Exercise directions: No line before the one holding "Task: Click the" is wanted; restate word for word that line and all lines after it to the end of the entries, excluding pictures.

::: Listed entries

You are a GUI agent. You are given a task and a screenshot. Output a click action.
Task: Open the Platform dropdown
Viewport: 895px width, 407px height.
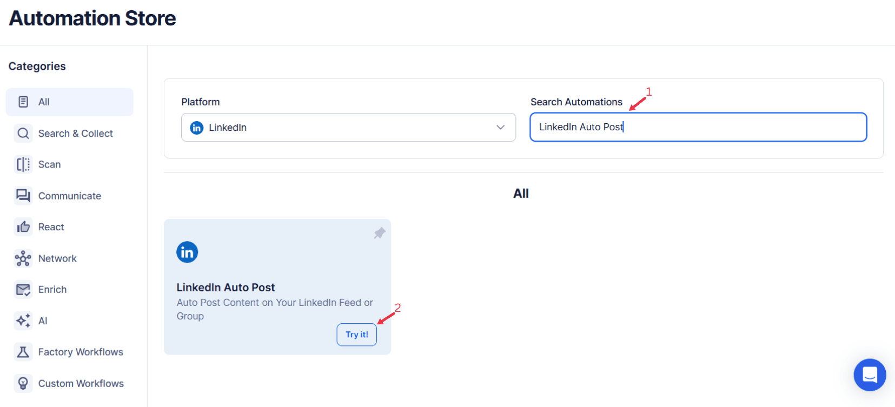pyautogui.click(x=348, y=127)
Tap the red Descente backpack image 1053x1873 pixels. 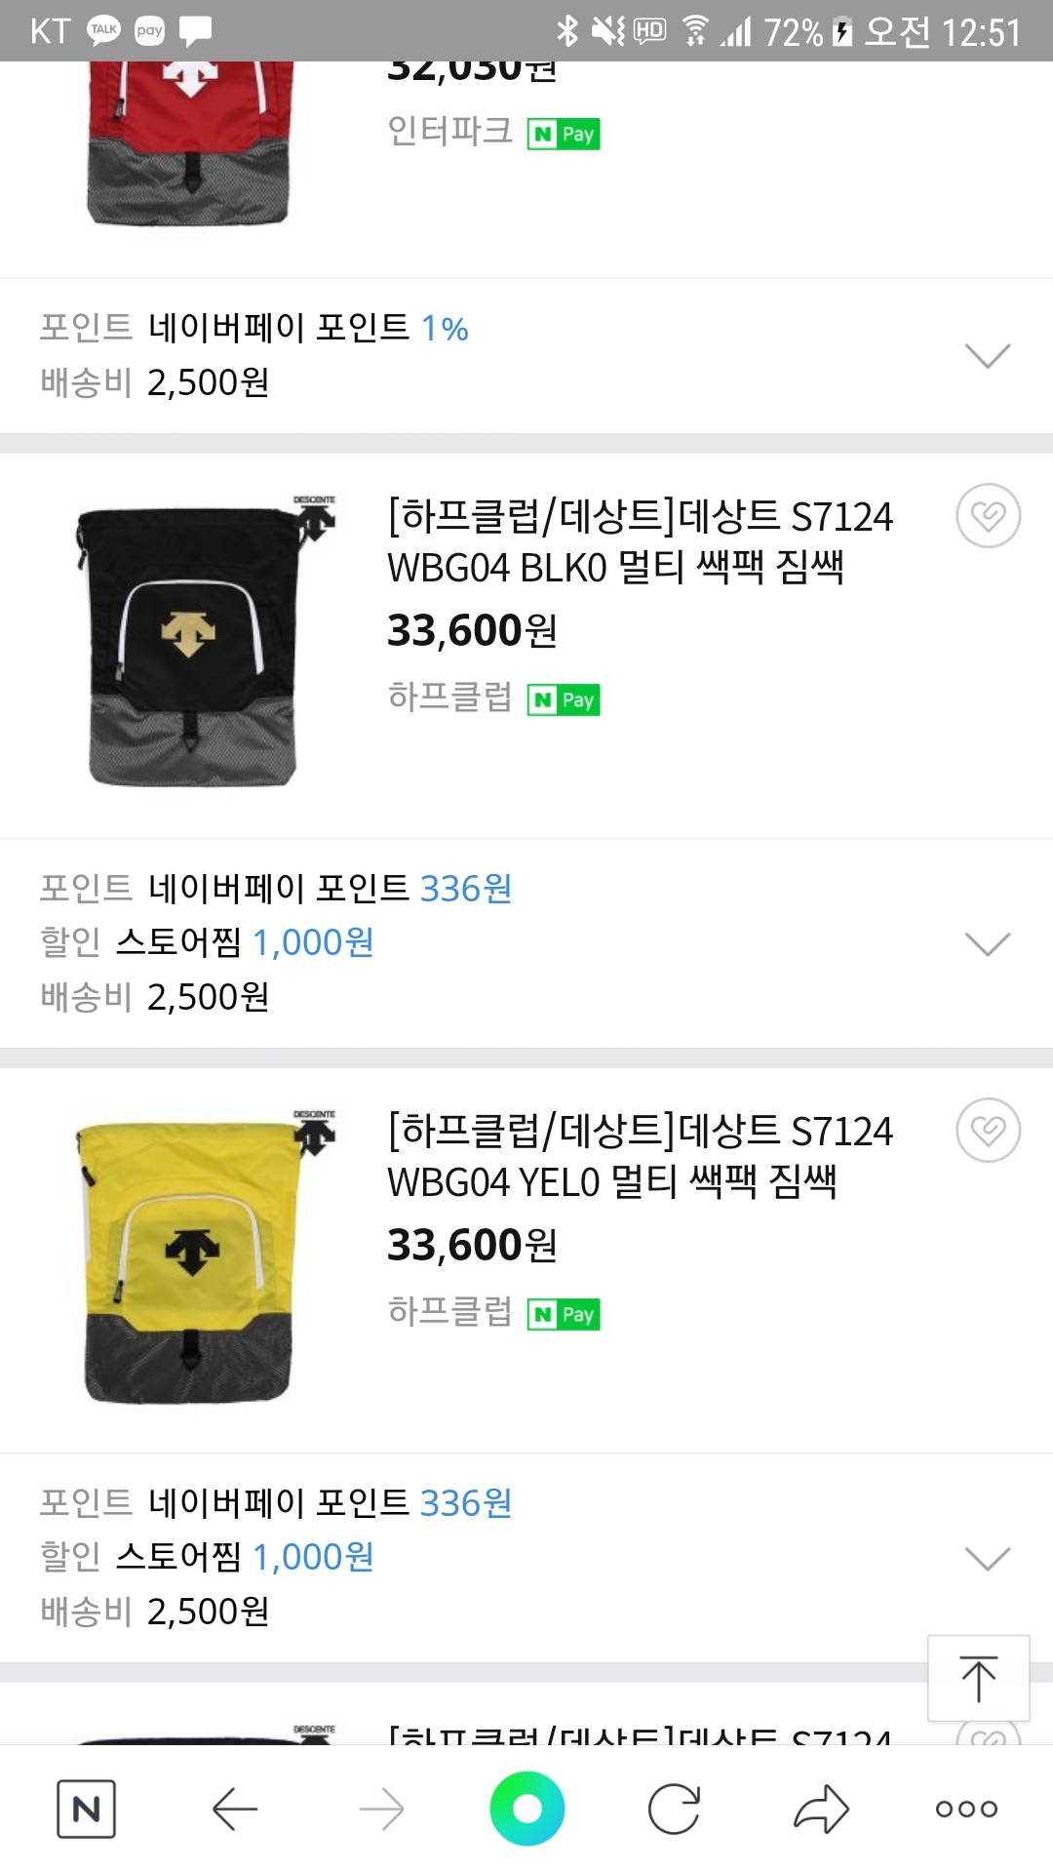(190, 141)
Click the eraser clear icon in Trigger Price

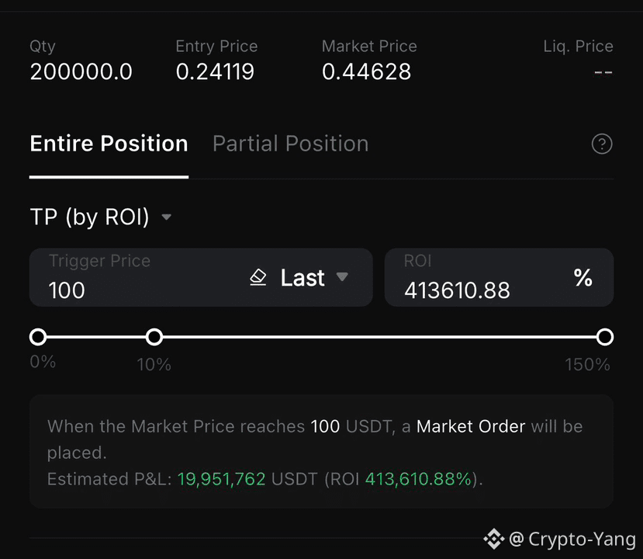point(258,277)
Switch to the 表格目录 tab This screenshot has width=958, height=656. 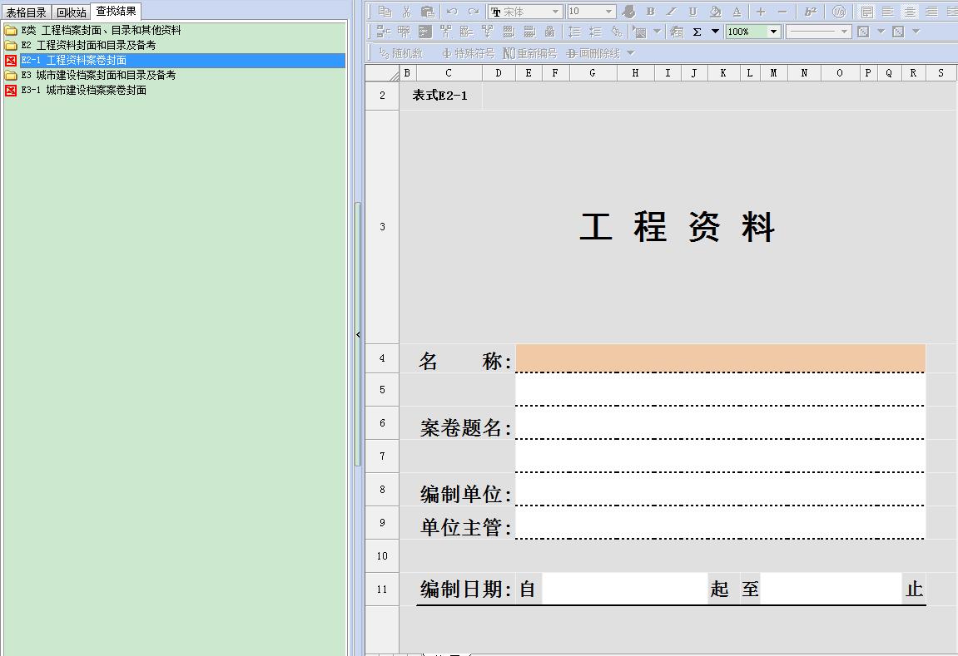(27, 12)
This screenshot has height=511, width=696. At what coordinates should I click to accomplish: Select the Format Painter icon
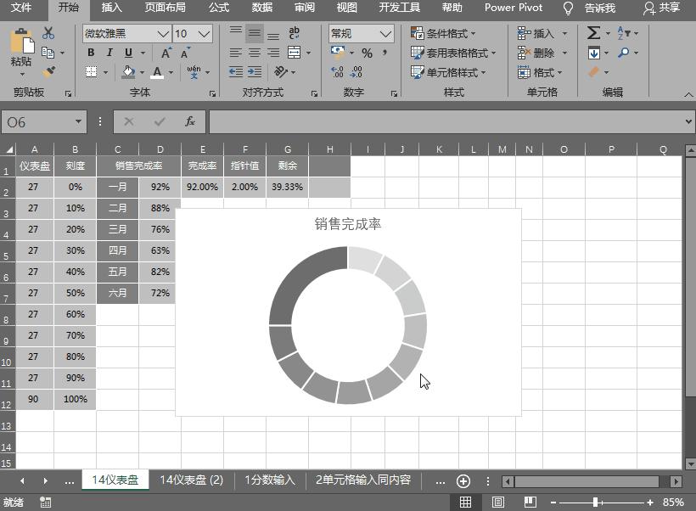point(51,72)
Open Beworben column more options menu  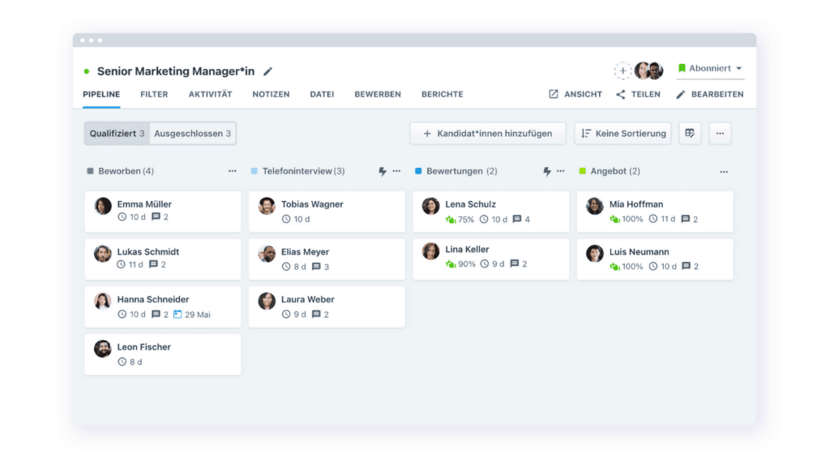tap(232, 171)
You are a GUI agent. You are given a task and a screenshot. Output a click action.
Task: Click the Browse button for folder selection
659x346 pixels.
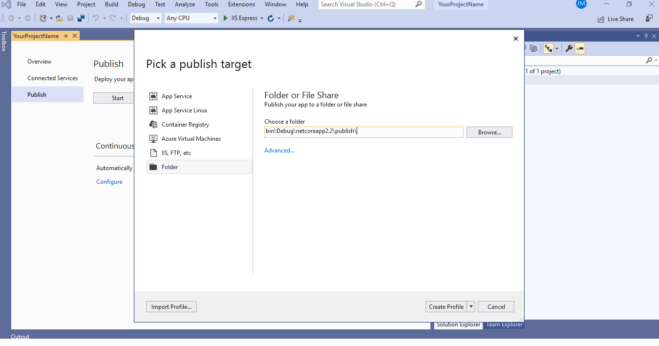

::::::

Answer area:
Task: Click the Browse button for folder selection
659x346 pixels.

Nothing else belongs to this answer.